= Joseph Mellish =

Joseph Mellish (c. 1717 – 7 December 1790) was a British Member of Parliament. He was born around 1717 into an established London merchant family, the third son of Joseph Mellish of Blyth Hall, Nottinghamshire, and Dorothy Gore, daughter of Sir William Gore, Lord Mayor of London.

== Family ==
He was the third son of Joseph Mellish of Doncaster and Blyth Hall, Nottinghamshire. An elder brother was William Mellish, MP for East Retford. He married his cousin Catherine Gore, the daughter of John Gore, MP of Bush Hill, Middlesex.

== Business ==
Joseph Mellish worked in the banking house of his father in law, John Gore, in Bishopsgate Street. Mellish entered business in Bishopsgate Street in partnership with John Gore. The business was active in banking and international finance. Gore later became his father in law.

In 1759, Mellish, together with Samuel Touchet and Thomas Walpole, obtained government contracts for remitting money to Germany during the Seven Years' War.

Although not a long term holder of government securities, Mellish subscribed £150,000 to a £12 million government loan in 1762 and was consulted by the Duke of Newcastle on Treasury matters.

He was also the owner of the company Purry, Mellish and Devisme with his associates David de Purry and Gérard DeVisme.
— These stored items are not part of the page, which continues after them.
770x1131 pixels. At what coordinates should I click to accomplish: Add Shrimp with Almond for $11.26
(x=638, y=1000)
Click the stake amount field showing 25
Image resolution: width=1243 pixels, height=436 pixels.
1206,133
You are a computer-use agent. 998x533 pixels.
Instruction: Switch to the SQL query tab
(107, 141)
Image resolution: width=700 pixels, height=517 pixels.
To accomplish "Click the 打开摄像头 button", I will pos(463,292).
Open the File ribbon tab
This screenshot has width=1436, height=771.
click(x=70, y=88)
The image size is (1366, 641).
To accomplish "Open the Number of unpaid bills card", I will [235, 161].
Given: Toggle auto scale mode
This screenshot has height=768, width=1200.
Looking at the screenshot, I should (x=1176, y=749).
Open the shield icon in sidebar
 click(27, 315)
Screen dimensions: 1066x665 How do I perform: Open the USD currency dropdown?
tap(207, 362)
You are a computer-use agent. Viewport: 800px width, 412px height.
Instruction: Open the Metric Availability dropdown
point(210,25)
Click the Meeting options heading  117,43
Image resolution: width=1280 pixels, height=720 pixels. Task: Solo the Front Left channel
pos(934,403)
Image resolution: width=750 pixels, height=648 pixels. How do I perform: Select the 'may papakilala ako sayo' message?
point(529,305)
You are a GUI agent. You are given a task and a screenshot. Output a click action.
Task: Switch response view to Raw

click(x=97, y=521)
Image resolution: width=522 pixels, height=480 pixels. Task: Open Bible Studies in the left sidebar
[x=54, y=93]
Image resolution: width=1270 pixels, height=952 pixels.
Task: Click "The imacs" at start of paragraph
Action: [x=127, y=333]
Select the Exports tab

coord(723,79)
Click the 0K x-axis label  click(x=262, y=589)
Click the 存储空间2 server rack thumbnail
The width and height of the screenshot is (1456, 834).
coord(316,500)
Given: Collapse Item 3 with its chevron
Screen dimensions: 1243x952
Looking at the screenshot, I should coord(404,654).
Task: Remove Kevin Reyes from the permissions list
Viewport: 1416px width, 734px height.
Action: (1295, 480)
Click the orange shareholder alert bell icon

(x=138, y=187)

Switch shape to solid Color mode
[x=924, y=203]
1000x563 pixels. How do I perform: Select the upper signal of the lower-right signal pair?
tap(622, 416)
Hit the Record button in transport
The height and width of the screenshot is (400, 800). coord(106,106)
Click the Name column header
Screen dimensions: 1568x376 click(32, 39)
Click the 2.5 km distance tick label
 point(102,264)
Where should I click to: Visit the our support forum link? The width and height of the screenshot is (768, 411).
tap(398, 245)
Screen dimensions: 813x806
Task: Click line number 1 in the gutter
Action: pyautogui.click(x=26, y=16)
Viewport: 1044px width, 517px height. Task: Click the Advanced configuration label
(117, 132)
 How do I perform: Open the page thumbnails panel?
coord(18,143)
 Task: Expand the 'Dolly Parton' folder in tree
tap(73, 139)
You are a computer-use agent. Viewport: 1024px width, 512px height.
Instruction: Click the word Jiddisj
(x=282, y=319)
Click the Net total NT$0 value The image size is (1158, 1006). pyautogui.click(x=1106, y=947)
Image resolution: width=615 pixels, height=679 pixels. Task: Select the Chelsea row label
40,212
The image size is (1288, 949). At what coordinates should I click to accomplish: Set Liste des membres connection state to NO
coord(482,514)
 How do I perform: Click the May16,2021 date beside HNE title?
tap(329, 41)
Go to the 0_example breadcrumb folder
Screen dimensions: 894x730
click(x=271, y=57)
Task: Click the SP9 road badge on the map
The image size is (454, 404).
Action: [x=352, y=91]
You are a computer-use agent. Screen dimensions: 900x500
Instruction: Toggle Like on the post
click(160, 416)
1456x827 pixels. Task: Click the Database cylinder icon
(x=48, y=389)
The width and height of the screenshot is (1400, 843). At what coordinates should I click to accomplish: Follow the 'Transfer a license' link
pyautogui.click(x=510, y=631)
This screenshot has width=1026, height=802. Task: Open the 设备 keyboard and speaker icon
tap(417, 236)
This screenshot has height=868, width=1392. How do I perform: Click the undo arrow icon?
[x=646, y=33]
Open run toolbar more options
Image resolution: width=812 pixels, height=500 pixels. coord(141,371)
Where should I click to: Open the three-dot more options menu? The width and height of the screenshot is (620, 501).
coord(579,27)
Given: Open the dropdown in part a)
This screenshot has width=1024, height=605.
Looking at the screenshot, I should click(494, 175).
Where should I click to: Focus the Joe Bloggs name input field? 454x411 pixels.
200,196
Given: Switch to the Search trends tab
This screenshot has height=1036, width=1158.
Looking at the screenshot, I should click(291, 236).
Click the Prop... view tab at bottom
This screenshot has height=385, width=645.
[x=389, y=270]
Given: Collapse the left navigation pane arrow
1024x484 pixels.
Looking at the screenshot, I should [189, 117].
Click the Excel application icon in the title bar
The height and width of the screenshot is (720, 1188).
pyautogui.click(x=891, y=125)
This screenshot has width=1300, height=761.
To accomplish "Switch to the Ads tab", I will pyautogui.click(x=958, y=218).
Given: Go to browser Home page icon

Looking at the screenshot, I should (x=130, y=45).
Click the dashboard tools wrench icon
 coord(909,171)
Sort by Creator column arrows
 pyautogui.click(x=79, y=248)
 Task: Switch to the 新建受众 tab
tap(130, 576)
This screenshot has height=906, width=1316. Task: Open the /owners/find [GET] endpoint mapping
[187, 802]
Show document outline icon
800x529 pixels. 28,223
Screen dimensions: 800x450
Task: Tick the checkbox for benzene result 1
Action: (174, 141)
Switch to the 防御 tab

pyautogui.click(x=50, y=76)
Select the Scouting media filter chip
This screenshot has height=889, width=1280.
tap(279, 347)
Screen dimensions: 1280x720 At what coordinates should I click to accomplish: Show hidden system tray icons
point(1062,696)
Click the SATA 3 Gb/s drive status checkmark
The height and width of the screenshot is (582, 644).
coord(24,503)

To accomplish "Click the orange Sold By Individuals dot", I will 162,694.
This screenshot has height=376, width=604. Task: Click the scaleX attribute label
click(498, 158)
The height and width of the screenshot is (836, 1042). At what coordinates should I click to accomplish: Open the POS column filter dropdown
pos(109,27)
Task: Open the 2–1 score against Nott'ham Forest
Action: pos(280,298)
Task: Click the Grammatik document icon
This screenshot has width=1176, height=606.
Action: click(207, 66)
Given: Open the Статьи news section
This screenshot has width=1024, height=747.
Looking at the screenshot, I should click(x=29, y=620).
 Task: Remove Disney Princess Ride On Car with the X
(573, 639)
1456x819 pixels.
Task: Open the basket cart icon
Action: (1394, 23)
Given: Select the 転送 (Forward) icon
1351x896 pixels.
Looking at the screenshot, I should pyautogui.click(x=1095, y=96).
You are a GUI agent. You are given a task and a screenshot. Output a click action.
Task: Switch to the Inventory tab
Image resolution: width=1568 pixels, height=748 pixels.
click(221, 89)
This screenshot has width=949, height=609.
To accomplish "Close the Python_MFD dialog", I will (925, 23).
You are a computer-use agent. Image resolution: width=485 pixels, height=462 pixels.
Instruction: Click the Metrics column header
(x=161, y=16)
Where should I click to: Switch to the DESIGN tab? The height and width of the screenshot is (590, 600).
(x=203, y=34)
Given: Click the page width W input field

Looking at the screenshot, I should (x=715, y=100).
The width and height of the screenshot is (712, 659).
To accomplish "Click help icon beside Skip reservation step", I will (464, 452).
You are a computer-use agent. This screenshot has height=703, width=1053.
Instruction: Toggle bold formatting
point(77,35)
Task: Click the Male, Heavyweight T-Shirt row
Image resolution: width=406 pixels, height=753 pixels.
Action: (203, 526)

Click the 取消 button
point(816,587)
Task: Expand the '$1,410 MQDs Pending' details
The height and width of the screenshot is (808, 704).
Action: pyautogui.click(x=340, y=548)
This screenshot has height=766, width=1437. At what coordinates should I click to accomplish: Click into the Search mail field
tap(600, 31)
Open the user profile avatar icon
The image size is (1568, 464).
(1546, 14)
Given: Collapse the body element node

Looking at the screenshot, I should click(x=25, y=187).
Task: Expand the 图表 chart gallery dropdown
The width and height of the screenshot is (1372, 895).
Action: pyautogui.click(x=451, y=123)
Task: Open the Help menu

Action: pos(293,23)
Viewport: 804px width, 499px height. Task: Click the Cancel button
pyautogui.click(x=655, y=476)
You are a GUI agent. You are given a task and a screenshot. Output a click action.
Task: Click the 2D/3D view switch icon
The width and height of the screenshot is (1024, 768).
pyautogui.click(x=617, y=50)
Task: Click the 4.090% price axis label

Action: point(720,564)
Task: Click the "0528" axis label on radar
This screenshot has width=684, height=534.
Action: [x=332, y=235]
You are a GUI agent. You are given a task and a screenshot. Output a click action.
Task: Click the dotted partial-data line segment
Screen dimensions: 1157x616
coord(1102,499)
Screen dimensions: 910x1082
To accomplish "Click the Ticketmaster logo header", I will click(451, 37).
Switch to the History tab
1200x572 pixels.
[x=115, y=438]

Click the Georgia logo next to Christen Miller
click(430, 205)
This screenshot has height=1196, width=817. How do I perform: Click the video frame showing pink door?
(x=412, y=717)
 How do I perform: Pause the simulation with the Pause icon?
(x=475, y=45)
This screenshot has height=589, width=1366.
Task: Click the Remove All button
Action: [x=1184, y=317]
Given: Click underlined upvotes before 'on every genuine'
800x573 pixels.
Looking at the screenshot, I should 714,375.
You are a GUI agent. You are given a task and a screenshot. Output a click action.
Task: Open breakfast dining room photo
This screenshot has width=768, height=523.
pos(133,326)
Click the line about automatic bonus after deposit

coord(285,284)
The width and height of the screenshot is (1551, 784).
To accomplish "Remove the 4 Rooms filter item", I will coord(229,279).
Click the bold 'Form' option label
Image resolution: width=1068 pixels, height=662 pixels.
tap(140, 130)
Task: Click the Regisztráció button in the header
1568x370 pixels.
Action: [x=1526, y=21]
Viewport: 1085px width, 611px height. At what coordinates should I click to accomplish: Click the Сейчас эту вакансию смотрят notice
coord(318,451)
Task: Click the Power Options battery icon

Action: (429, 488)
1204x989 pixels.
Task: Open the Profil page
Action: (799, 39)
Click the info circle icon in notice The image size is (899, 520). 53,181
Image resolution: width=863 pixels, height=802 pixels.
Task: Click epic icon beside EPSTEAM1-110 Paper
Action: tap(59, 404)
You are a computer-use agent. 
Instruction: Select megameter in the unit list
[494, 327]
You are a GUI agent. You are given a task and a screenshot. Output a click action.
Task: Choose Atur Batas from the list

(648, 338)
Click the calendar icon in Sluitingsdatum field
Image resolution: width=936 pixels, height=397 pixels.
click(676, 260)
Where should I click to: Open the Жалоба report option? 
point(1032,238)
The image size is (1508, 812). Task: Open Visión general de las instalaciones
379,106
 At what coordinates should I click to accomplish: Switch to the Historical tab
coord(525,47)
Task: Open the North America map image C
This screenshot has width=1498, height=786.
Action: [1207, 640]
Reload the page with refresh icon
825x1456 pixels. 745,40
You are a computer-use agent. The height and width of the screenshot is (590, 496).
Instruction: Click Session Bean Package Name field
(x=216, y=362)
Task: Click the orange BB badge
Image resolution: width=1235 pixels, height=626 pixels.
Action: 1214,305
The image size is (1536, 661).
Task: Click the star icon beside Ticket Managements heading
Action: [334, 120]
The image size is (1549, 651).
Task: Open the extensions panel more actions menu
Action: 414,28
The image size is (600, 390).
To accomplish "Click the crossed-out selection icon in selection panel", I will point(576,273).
The company was active in the trade of textiles, Brazilwood and sugar as part of the Triangular trade between Brazil, Portugal and Angola. His company worked directly with the Portuguese monopolistic companies established by the Marquis de Pombal, namely the Companhia Geral de Pernambuco e Paraíba and the Companhia Geral do Grão-Pará e do Maranhão.

== Politics ==
He was himself elected MP for Great Grimsby from 1761 to 1780. In 1761 Mellish was returned unopposed as Member of Parliament for Great Grimsby, succeeding his father in law John Gore, and continued to represent the constituency until 1780.^{,} Although not recorded as having spoken in Parliament, Mellish voted regularly and was variously classified during his career as a supporter of the Newcastle, Rockingham and Chatham administrations.